JSON Relational Duality Views is a hybrid data management approach that bridges relational databases with JSON data formats. It allows developers to work with structured relational and semistructured JSON with flexible access, manipulation and storage.

AI Vector Search uses machine learning models to represent data — such as text, images and audio recordings — as multidimensional vectors. This allows for more nuanced searching capabilities compared to traditional keyword-based search methods, which are typically limited to exact pattern matches.

Oracle said the combination helps developers build AI applications more quickly and at lower risk. Data complexity is handled at the data layer, and application data rules covering such areas as intent, confidentiality, validation and integrity are enforced by the data engine. Oracle Database 23ai supports all data types and workloads without sacrificing the data consistency, performance and availability. Users can interact with data and applications using natural language and find data based on its semantic content.

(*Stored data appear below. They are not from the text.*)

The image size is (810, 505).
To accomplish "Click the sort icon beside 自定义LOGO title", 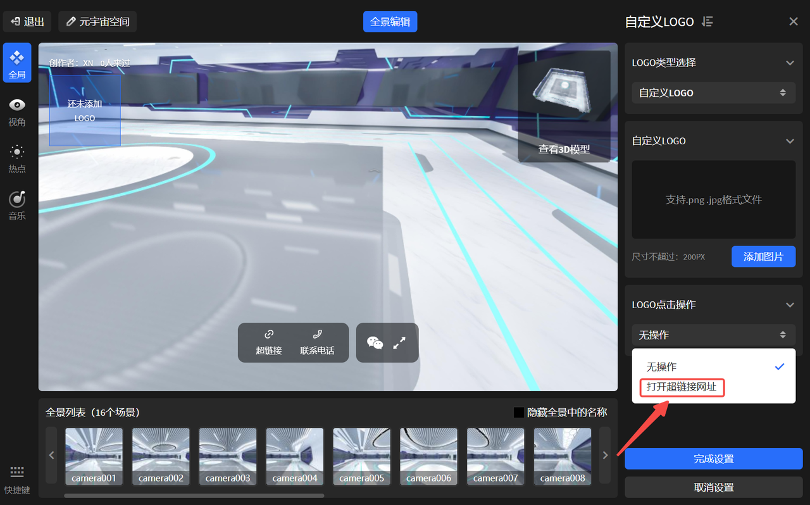I will click(707, 22).
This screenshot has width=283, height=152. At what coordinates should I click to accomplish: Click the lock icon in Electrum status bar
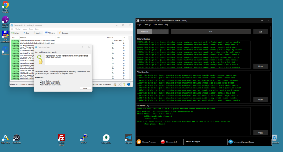(x=115, y=84)
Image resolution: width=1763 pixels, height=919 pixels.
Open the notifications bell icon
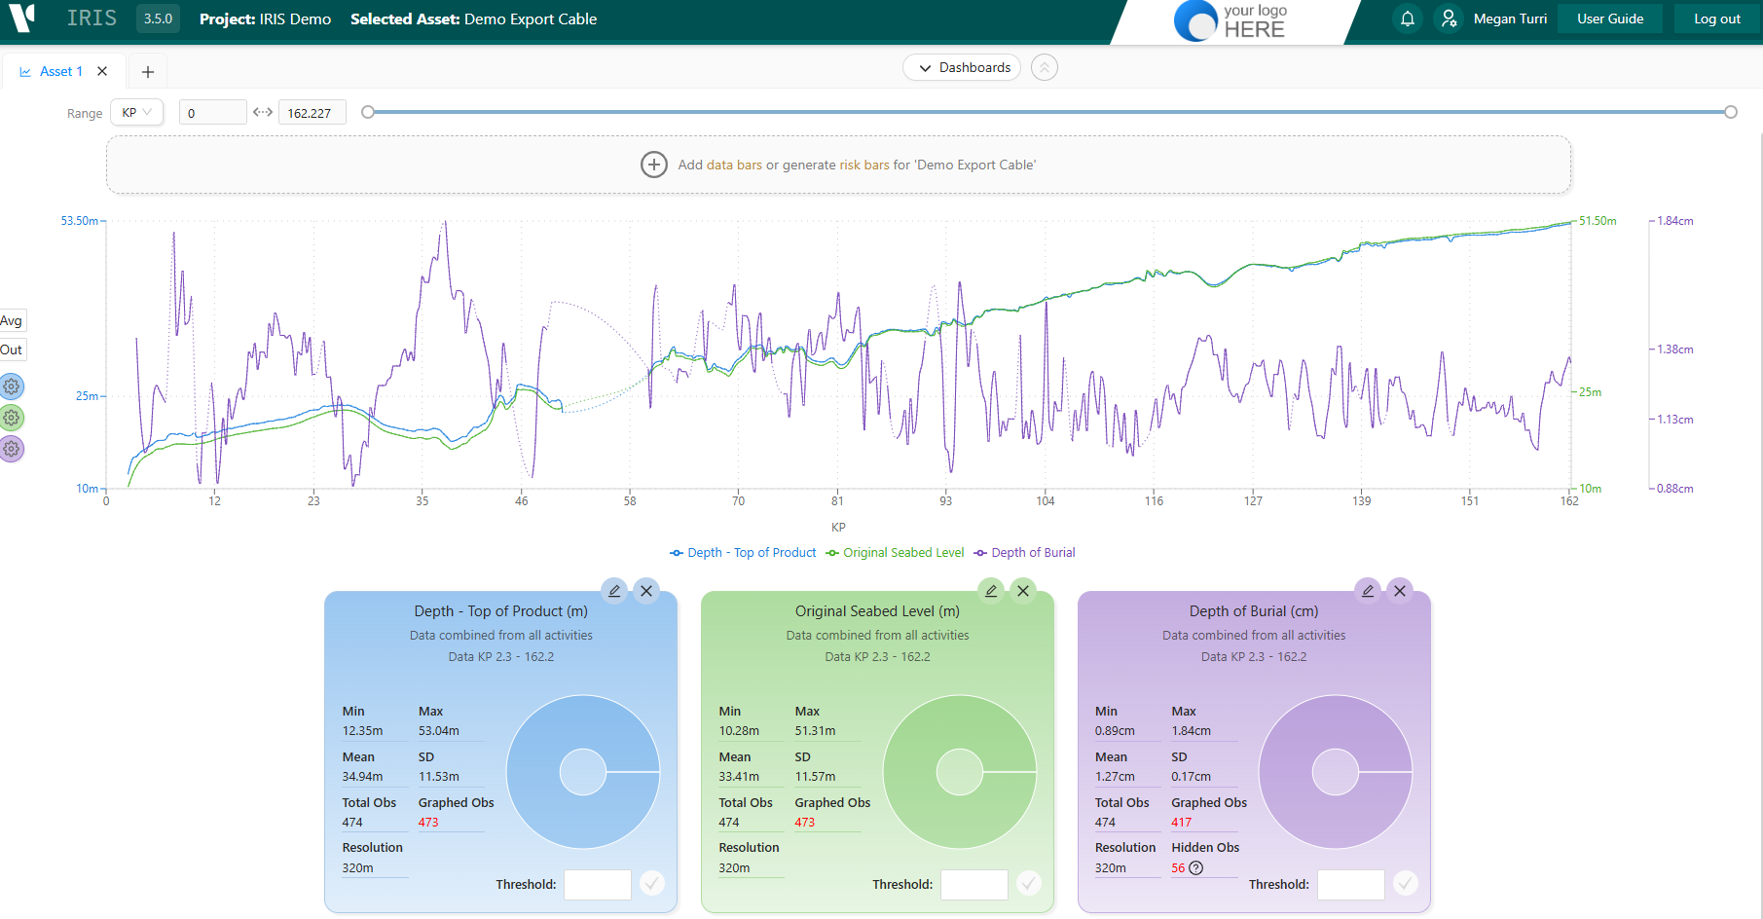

Other features of Database 23ai that assist in AI development include precise responses to natural language questions using large language models and with enterprise data, a feature intended to reduce the risk of hallucinations. The database features built-in integration with 35 different LLMs across seven providers.

Users can access Nvidia Corp. graphic processing units without needing to provision or manage GPU servers. Oracle also provides a set of machine learning notebooks that use GPU-enabled Python packages for resource-intensive workloads, such as generating vector embeddings using transformer models and building deep learning models.

Users can prepare and load data using natural language and a visual drag-and-drop tool. They can also build operational property graph models without code with a built-in self-service tool. For developers working with the Autonomous Database in the cloud, these features are available at a flat hourly rate starting at 39 cents per hour. Autonomous Database for Developers is also available as a downloadable container image.